During the accountability forum, members of the Working Group shared the goals of the subgroup. Immediate actions included creating a Hate and Bias Response Team and an electronic form to report it.
The goal of the electronic form is to give students, faculty and staff an outlet to confidentially report incidences of discrimination on campus.
The facilitators of the subgroup compared UW-W’s newly formed Hate and Bias Response Team to UW-Madison’s.
“We’re here to just get a feel for things and figure out what we can do that’s best for the school,” forum attendee junior Kyle Forester said. “I think it will make a difference for people to join into the conversation given the things that have happened on campus.”
Long-term goals include creating safe offices on campus for students to report incidents, in addition to the online submission system, creating a hate and bias training presentation for everyone affiliated with the university and creating better protocols for those incidences of hate at the University Housing and administrative level.
“We need to look at what students and teachers are experiencing and how do we make it a better place for everyone to achieve the same goal here of education,” Working Group member junior Sam Azzaro said.
Capturing student experiences
The need for giving students a voice was what sparked motivation in the Working Group to hold last month’s Action Forum.
The trend continues, as it’s become one of the four sub-groups within the Working Group.
“I absolutely think that [open forums] are a good channel for change,” sophomore Katherine Schulte said.
The short-term goals within the sub-group include streamlining a centralized response from Kopper to student leaders, and utilizing the ConnectUww platform to give students a timeline as to where Kopper and the Working Group are on the implementation of campus climate solutions.

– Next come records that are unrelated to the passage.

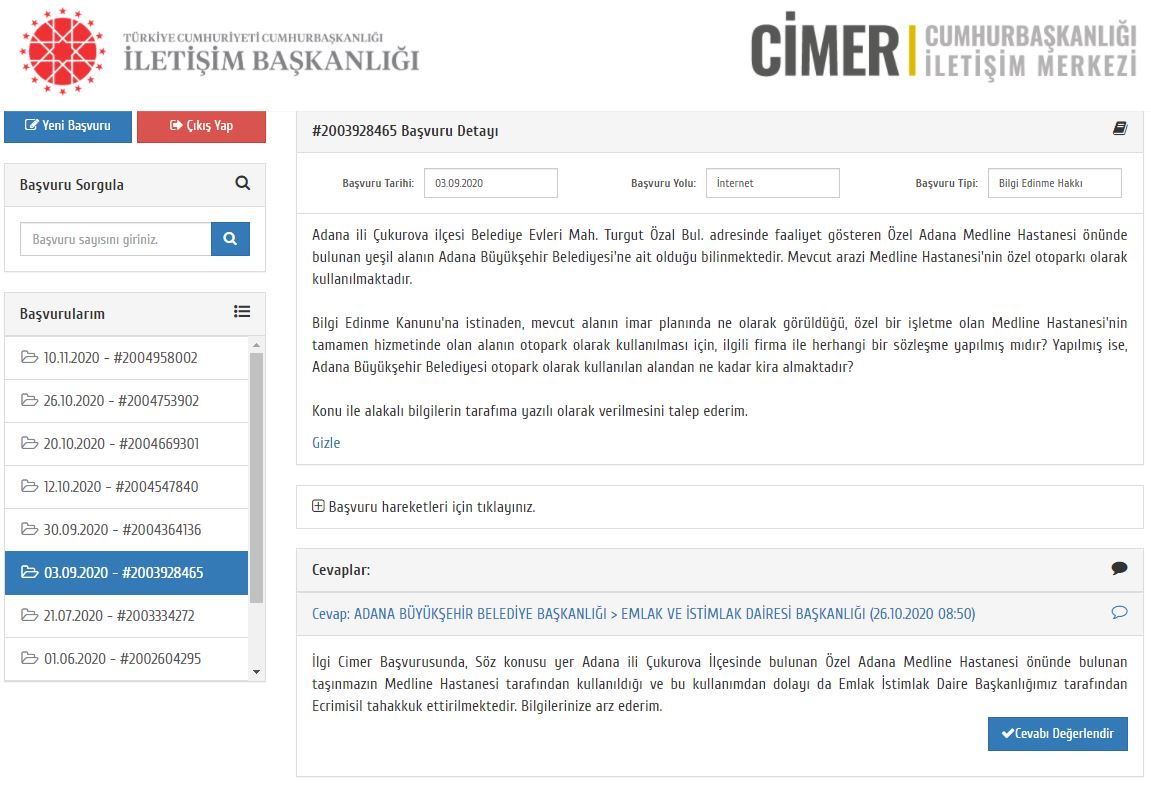Log out using the Çıkış Yap button

point(201,126)
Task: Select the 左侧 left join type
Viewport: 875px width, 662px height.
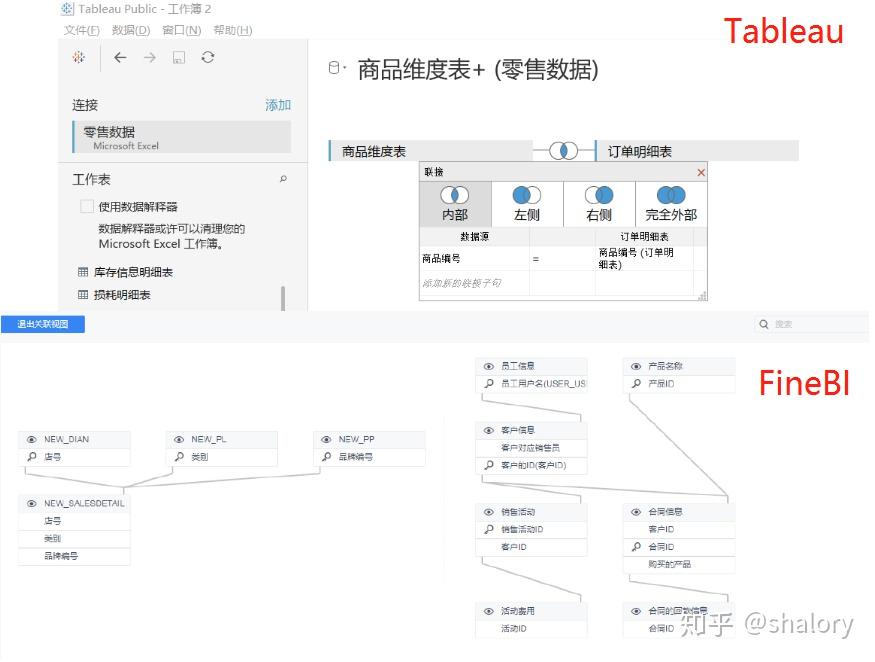Action: [x=526, y=203]
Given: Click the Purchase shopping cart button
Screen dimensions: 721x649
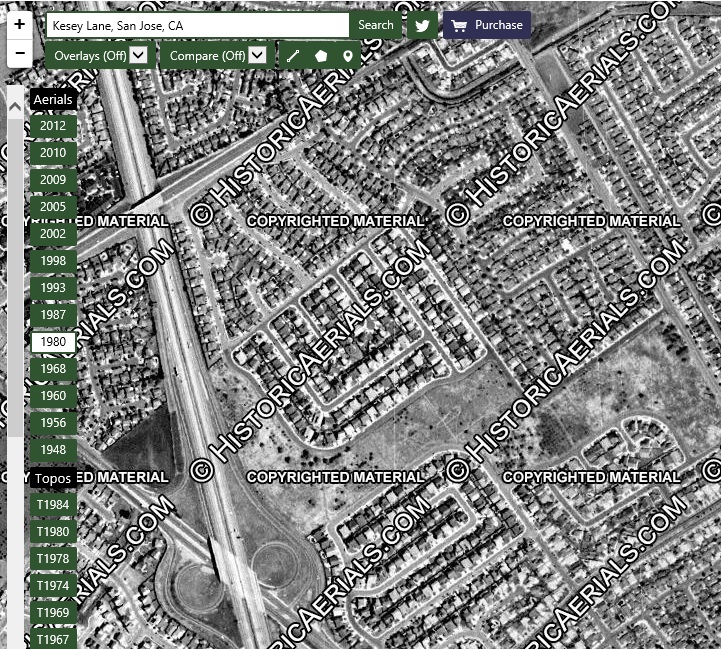Looking at the screenshot, I should [487, 25].
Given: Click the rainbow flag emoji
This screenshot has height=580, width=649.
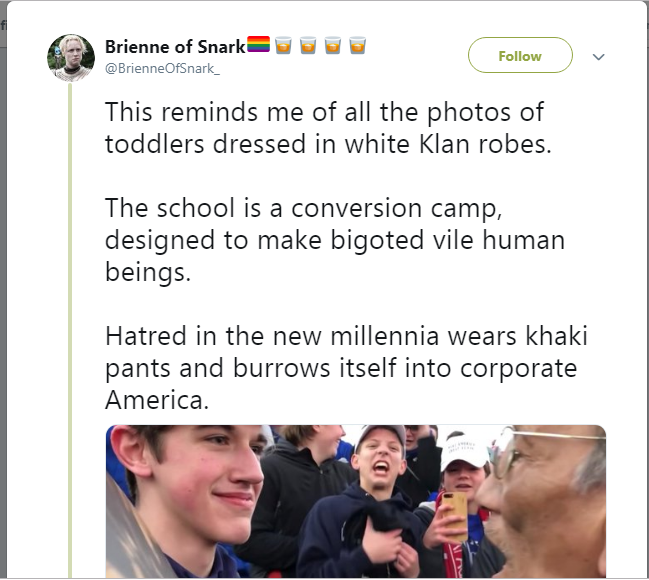Looking at the screenshot, I should (x=259, y=44).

Long-term solutions include the facilitation of a platform for dialogue about hate and bias, creating two campus-wide surveys and leveraging required diversity courses.
One survey would be held yearly with the goal of identifying the origins of negative climate culture on campus so an action plan can then be created. The other would be similar to the exit surveys students fill out as they get ready to graduate, but would be required for those departing the university or a major.

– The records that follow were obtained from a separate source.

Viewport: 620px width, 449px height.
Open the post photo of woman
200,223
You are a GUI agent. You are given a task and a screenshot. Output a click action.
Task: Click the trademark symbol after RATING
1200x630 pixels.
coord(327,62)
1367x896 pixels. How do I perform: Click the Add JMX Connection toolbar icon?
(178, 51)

The reasoning behind having students who are changing their major fill out an exit survey on campus climate is to find if changes in study are due to campus climate issues with the program.
The leveraging of diversity courses was a small focus for the student experiences forum, seeing it had already been broken out into its own sub-group.
Community
The community open forum centered around how the UW-W community could take action to reduce the incidences of hate and bias.
The community subgroup is looking to create ways for the community to rally together over social media and Web platforms, developing a civility conduct expectations and recruit more faculty and staff to represent the diversity pool of the students.
Retention and outreach also were mentioned, with the idea to give each new employee three colleagues to mentor them: one from student affairs, one from their teaching department and one student leader.
There are more than 600 student leaders on campus to help fill those roles, community open forum facilitator Jan Bilgen said, with 10 times more students being involved on campus.
Professor of social work Jim Winship says students who are actively engaging in their communities are a key part of the solution for changing the campus climate both within themselves and throughout the community.
“There is a considerable number of students who are involved in the university in one way or another, other than taking classes,” Winship said. “A big chunk of those 600 leaders feel a big obligation to create this community that is civil [and] that is welcoming.